In typical how-much-more-can-I-chew fashion, Dan will be in to start the hotshop expansion (a second hotshop off of the first one about half the size of the original) next week, and I'm also going to ask him to expand the coldworking room at the same time. No time like the present! I just hope the payments for the orders I've shipped so far this year start coming in or things could get ugly. Yes, I could have waited to have the money in hand before scheduling the work, but the stars have aligned for getting the new hotshop done NOW and who am I to argue with the stars? Now that I have three glassblowers chomping at the Date Night/lessons/production bit, I need to have a workspace (and work) for them all. Part of the work will be a renewal of roll-up work in the studio. With only one glassblower, we could barely keep up with Date Nights--much less lessons and, far down the line, new production work. But with Domenick and Tadashi--who worked with Johnathan Schmuck doing roll-ups a few years ago and who has produced them for local artists in his own studio since--we are ready to have an entirely new line of work for this summer's BMAC!

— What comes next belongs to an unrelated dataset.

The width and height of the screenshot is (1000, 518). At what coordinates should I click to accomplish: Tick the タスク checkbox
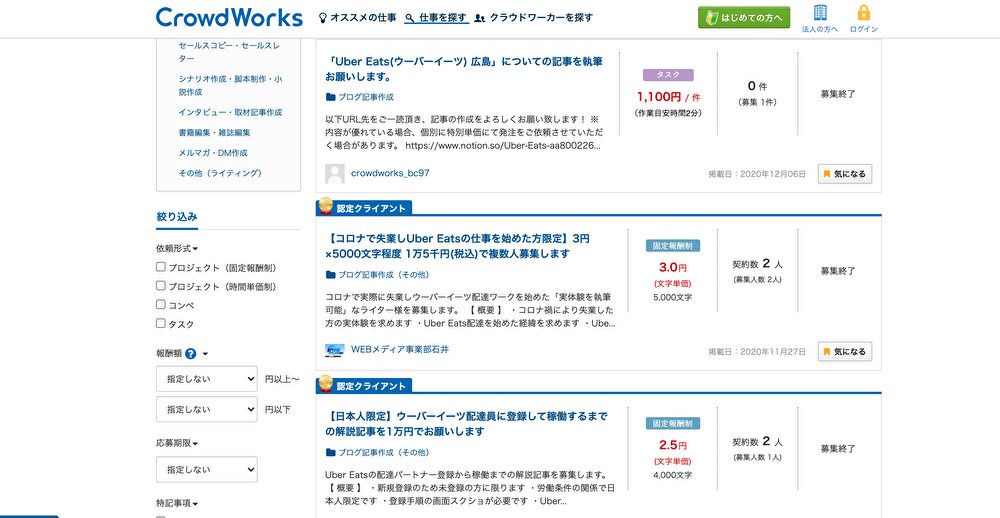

Okay, people and projects waiting in the studio, more tomorrow!

Friday, April 08, 2011

Coincidence or Unattributed Inspiration?

I probably wouldn't have even posted today had Bill not sent me this picture from the current Artful Home catalog asking if it reminded me of anything. While no one could ever say it is a copied design, the similarities are striking enough to me that I thought I'd put the work out there for comment. What do you think? Did someone see our Balance piece and say, "Hey, I like that shape! I want to do something like that and call it mine!"?

Today is the ante penultimate day at the beach. Spring break is almost over and we will have to return home to our lives. I have used the time here very productively... to sleep. Yep, I've managed at least 11 hours a day of sleep since we got here last Sunday. I've done a bit of planning and web design work, caught up on date night photo issues and started preparing the next newsletter (already a week late), but mostly I've slept. And as I've slept, I've dreamed. In my dreams I have felt the stirrings of ideas for new designs and a build-up of the energy necessary to realize them. The goal when I get back to the real world (also known as the studio) is to hoard this energy and use it slowly and wisely--no more 17-hour studio days.

Of course, I look at my list of the projects I have awaiting me there and it's depressingly long and diverse--nothing sucks up energy more than a bunch of little to medium projects all requiring development of new skills or reawakening of rusty ones. Give me one or two big projects any day. I have to learn to say "No" to little repairs--especially stained glass ones. I don't even work in stained glass anymore and I am way out of practice.

But worrying about the little things is for after the ultimate (in the sense of last) day at the beach. I'll grumble more next week.

Postscript:

I went a little ways further through the Artful Home catalog and found the work below (the pieces at right are mine). Even more depressing is that this is someone I mentored at the BMAC a few years ago and encourage every time I see him. There were many times he could have said, "Gee, I really like your Pop Art series, I think I'll do something like it!". Am I wrong or petty for thinking he should have?